Of course Margaret wasn’t sorry, the Queen knew again. This duchess was a vicious woman who only bent over for her queen. There was a reason for that—and it wasn’t respect.
“And what am I going to order my guards to paint red now?” The Queen stepped up on a chair and roared in the loudspeaker. “Here is the logic of it. I paint white roses red because they are white. The purpose is to suppress their nature and force them to turn into the color I want. It’s a psychological thing. A Queen’s thing. A message for the masses. Whatever your color is, I will color you my way. Do you get it?”
Margaret nodded.
“So when the flowers are red, I am losing my argument,” the Queen followed. “Now I have no choice but to force everyone to only sell white flowers in England.”
“Only white?”
“Yes, from this day on, England only sells white flowers.” She jabbed a finger in the air. “What a brilliant idea.” She jumped off her chair and adjusted her stiff troll-like hair. “Not only that. I want the Parliament to have a meeting and issue a law that prohibits the use of white flowers.”
“But that’s contradictory”
“And beautiful!” The Queen grinned. “Let’s mess with those obnoxious human citizens. Let’s see what they can do about it.”
“As you wish, My Queen.” Margaret chewed on the words. “On the side, I wanted you to take a look at another Wonderland Monster who showed up today, if you don’t mind.”

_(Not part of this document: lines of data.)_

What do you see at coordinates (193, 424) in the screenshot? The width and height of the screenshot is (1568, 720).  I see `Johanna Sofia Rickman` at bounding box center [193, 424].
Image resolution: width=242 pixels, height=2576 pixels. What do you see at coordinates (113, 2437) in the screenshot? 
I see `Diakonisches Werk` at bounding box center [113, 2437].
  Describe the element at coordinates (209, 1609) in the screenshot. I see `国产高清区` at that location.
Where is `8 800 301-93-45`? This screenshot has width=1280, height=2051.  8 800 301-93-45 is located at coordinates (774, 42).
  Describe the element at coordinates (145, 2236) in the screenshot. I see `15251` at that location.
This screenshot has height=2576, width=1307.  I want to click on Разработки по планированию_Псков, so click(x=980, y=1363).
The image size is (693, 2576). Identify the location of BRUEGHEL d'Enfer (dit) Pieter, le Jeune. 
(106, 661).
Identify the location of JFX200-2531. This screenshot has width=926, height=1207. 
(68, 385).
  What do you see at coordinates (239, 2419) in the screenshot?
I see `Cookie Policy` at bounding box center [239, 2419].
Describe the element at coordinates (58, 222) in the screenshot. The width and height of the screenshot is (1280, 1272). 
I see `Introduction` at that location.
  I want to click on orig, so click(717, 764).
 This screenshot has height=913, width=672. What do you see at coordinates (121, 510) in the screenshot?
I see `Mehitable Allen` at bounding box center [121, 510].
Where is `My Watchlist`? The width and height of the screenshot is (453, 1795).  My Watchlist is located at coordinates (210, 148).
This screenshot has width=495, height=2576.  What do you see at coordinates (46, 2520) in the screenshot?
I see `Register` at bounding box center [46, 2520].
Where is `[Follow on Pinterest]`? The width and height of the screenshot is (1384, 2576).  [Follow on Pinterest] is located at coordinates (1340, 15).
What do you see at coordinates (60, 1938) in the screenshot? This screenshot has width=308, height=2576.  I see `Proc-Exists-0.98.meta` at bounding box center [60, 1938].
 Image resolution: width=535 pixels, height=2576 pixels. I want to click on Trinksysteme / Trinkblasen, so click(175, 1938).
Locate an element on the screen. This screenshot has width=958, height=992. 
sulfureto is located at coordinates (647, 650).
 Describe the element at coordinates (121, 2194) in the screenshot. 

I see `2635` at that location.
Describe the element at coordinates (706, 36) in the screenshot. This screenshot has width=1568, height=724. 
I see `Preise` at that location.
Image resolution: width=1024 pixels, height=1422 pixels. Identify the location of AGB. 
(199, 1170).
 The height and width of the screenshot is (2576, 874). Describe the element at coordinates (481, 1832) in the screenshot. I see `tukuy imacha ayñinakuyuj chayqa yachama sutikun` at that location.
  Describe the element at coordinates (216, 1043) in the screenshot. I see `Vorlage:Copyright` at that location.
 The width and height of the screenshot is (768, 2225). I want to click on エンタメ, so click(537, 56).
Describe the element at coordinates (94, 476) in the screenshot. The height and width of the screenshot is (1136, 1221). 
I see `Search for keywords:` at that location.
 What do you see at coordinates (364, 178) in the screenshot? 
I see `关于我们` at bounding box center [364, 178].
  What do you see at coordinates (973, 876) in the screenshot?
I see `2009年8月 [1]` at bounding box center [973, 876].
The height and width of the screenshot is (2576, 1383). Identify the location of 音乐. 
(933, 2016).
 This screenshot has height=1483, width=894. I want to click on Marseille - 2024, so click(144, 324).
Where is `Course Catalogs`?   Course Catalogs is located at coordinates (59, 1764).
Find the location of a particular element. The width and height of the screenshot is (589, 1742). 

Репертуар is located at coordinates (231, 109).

“I have no time for your silly requests, Margaret,” the Queen dismissed her. “I’m more interested in the results of last week’s Event. Please tell me my employees are wreaking havoc and madness all over the world. Please. Please. Please tell me they are driving the world mad.”
Chapter 9
Columbia
I land and bounce on a fluffy large mushroom—did I really say that? Well, it’s the truth. Way crazier than the Alice in the books.
It’s a huge mushroom, coated with what would make a perfect mattress. Yet it’s both bumpy and has a jelly feel to it on a few spots. I curl my body, tangled in my parachute, and roll on until I fall off the edge, right into the mud.
Splash!
Somewhere behind me, the Pillar laughs.